EXERCISE GOAL
Would you give all of the records again, exactly as they read?

SOURCE MATERIAL
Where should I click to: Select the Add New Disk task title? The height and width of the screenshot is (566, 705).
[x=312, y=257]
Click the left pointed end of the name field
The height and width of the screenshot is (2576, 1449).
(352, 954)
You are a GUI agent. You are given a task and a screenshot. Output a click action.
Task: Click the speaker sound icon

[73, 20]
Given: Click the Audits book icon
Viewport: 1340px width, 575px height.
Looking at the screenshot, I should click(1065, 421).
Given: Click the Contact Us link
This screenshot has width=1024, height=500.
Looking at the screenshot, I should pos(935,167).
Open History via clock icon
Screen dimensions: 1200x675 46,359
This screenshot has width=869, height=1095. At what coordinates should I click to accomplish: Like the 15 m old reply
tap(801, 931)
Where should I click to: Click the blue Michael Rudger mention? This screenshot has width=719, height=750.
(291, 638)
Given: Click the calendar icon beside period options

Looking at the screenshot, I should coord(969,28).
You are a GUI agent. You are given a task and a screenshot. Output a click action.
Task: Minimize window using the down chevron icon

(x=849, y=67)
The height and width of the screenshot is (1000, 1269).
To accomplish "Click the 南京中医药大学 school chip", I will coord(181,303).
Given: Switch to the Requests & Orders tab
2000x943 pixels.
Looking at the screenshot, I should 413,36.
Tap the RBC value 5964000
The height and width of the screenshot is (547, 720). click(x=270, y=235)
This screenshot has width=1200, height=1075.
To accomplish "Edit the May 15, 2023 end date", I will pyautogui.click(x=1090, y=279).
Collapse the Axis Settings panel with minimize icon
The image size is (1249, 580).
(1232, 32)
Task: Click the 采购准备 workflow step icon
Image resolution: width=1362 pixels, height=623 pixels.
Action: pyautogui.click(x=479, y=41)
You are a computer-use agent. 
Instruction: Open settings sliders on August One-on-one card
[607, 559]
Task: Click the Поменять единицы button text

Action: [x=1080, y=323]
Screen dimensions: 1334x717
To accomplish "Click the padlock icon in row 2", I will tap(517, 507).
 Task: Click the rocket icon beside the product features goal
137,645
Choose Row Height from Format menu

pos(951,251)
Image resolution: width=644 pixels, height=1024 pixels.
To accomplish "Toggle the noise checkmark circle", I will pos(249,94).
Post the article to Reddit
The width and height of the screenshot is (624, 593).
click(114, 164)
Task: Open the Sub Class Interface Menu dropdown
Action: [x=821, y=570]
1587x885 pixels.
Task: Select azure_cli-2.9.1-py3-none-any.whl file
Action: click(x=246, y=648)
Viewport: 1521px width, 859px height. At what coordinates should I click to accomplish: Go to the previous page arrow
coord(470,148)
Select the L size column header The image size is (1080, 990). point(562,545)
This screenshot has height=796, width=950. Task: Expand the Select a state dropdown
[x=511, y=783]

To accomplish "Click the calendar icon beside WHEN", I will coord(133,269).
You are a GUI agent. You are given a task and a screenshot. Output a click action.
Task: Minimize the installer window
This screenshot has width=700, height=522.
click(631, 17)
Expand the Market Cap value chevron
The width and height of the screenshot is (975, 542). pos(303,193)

THE ANSWER
Where should I click to: Select the Add New Disk task title? The height and width of the screenshot is (566, 705).
[x=312, y=257]
Click the left pointed end of the name field
The height and width of the screenshot is (2576, 1449).
(352, 954)
You are a GUI agent. You are given a task and a screenshot. Output a click action.
Task: Click the speaker sound icon

[73, 20]
Given: Click the Audits book icon
Viewport: 1340px width, 575px height.
Looking at the screenshot, I should click(1065, 421).
Given: Click the Contact Us link
This screenshot has width=1024, height=500.
Looking at the screenshot, I should pos(935,167).
Open History via clock icon
Screen dimensions: 1200x675 46,359
This screenshot has width=869, height=1095. At what coordinates should I click to accomplish: Like the 15 m old reply
tap(801, 931)
Where should I click to: Click the blue Michael Rudger mention? This screenshot has width=719, height=750.
(291, 638)
Given: Click the calendar icon beside period options

Looking at the screenshot, I should coord(969,28).
You are a GUI agent. You are given a task and a screenshot. Output a click action.
Task: Minimize window using the down chevron icon

(x=849, y=67)
The height and width of the screenshot is (1000, 1269).
To accomplish "Click the 南京中医药大学 school chip", I will coord(181,303).
Given: Switch to the Requests & Orders tab
2000x943 pixels.
Looking at the screenshot, I should 413,36.
Tap the RBC value 5964000
The height and width of the screenshot is (547, 720). click(x=270, y=235)
This screenshot has width=1200, height=1075.
To accomplish "Edit the May 15, 2023 end date", I will pyautogui.click(x=1090, y=279).
Collapse the Axis Settings panel with minimize icon
The image size is (1249, 580).
(1232, 32)
Task: Click the 采购准备 workflow step icon
Image resolution: width=1362 pixels, height=623 pixels.
Action: pyautogui.click(x=479, y=41)
You are a computer-use agent. 
Instruction: Open settings sliders on August One-on-one card
[607, 559]
Task: Click the Поменять единицы button text

Action: [x=1080, y=323]
Screen dimensions: 1334x717
To accomplish "Click the padlock icon in row 2", I will tap(517, 507).
 Task: Click the rocket icon beside the product features goal
137,645
Choose Row Height from Format menu

pos(951,251)
Image resolution: width=644 pixels, height=1024 pixels.
To accomplish "Toggle the noise checkmark circle", I will pos(249,94).
Post the article to Reddit
The width and height of the screenshot is (624, 593).
click(114, 164)
Task: Open the Sub Class Interface Menu dropdown
Action: [x=821, y=570]
1587x885 pixels.
Task: Select azure_cli-2.9.1-py3-none-any.whl file
Action: click(x=246, y=648)
Viewport: 1521px width, 859px height. At what coordinates should I click to accomplish: Go to the previous page arrow
coord(470,148)
Select the L size column header The image size is (1080, 990). point(562,545)
This screenshot has height=796, width=950. Task: Expand the Select a state dropdown
[x=511, y=783]

To accomplish "Click the calendar icon beside WHEN", I will coord(133,269).
You are a GUI agent. You are given a task and a screenshot. Output a click action.
Task: Minimize the installer window
This screenshot has width=700, height=522.
click(631, 17)
Expand the Market Cap value chevron
The width and height of the screenshot is (975, 542). pos(303,193)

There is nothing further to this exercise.